Titan, un monde de plaines, de montagnes et de lacs

En combinant des données de différents instruments de la mission <em>Cassini</em>, les chercheurs ont pu répertorier six principaux terrains géologiques sur Titan.
Photo: Courtoisie / NASA En combinant des données de différents instruments de la mission Cassini, les chercheurs ont pu répertorier six principaux terrains géologiques sur Titan.

Des dunes, des plaines, des lacs, des montagnes... Caché derrière une atmosphère brumeuse, Titan possède des paysages variés selon une cartographie globale, publiée à la mi-novembre dans Nature Astronomy, de la plus grande lune de Saturne.

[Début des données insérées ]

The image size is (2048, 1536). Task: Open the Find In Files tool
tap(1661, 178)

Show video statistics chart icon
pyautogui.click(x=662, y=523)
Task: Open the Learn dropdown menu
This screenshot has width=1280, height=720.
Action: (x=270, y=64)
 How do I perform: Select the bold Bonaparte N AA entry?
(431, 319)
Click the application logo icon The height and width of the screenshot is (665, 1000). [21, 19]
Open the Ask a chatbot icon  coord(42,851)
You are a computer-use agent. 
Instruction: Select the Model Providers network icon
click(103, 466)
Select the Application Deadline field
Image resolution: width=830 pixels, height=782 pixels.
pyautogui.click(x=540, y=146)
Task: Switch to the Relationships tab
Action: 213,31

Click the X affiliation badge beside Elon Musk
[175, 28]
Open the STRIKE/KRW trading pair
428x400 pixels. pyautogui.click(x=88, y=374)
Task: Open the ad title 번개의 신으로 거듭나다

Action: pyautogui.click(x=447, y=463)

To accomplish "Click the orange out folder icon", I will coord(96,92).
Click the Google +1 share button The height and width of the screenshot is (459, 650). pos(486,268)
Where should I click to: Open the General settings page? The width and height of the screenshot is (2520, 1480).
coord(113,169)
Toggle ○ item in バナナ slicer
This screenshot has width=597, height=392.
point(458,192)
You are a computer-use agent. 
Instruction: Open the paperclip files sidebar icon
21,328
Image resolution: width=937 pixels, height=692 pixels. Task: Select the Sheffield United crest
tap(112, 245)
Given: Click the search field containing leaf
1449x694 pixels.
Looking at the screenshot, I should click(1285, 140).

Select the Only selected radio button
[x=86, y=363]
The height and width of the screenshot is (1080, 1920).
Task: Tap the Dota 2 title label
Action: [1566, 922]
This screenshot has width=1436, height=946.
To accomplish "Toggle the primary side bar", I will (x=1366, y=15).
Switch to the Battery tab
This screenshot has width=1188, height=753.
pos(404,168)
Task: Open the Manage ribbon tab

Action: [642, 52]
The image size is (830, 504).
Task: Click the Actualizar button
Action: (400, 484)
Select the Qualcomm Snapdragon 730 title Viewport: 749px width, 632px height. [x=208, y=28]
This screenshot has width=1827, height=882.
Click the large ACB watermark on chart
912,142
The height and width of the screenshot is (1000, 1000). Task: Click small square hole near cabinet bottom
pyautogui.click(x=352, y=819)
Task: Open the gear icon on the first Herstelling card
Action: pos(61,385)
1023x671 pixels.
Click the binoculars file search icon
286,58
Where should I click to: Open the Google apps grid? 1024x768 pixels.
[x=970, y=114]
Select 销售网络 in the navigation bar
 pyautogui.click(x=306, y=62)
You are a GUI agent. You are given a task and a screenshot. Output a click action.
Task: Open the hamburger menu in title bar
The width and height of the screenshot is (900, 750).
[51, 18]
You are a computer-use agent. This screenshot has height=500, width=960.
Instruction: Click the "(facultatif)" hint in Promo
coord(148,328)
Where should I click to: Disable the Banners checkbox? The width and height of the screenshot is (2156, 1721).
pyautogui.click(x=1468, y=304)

« Titan est le seul objet extraterrestre connu à présenter à sa surface des étendues liquides », note Alice Le Gall, de l’université Paris-Saclay, coauteure de l’étude, en évoquant ses lacs d’hydrocarbures.

« Sur Titan, le méthane et l’éthane peuvent exister dans les trois états : solide, liquide, et gaz à la surface. Il y a donc un cycle du méthane (et de l’éthane) comparable à celui de l’eau sur Terre. C’est-à-dire des nuages qui précipitent et alimentent les rivières et les lacs (voire un réservoir liquide souterrain), etc. », explique à l’AFP la chercheuse.

En combinant des données de différents instruments de la mission Cassini (des images radar et des observations du spectromètre infrarouge), une équipe de chercheurs menée par Rosaly Lopes, du California Institute of Technology (Caltech), a pu répertorier six principaux terrains géologiques sur Titan.

« La répartition de ces terrains est assez compartimentée : les dunes sont dans la ceinture équatoriale de Titan, là où la météo est sans doute la plus aride, les plaines se trouvent aux moyennes latitudes, les lacs et les terrains labyrinthiques aux pôles (là où il pleut le plus) », explique la chercheuse.

Pour compléter le portrait de Titan, curieux astre où il fait -180 °C, plus grand que Mercure et notre Lune, il faut rajouter des montagnes « un peu partout », et quelques cratères. En revanche, même si le satellite est composé d’au moins 50 % de glace, cette dernière est peu présente à sa surface.

« En effet, les rayons UV du Soleil cassent en permanence les molécules d’azote et de méthane de l’atmosphère de Titan, qui se recombinent pour former, entre autres, des aérosols (des particules solides) organiques qui se déposent à la surface, la recouvrant d’une sorte de suie organique et masquant la glace sous-jacente (sauf sans doute au niveau des montagnes) », explique Alice Le Gall.

Selon l’étude publiée dans la revue Nature Astronomy, les dunes de Titan sont énormes, mesurant des centaines de kilomètres de long pour quelques kilomètres de large. Et les plaines, « des terrains relativement uniformes, sans caractéristique particulière », sont de loin les plus abondantes (65 % de la surface).

« Mais peut-être qu’une partie de ces plaines sont recouvertes de “petites” dunes ou de “petites” rivières que l’on ne peut pas voir avec les instruments de Cassini », précise Alice Le Gall.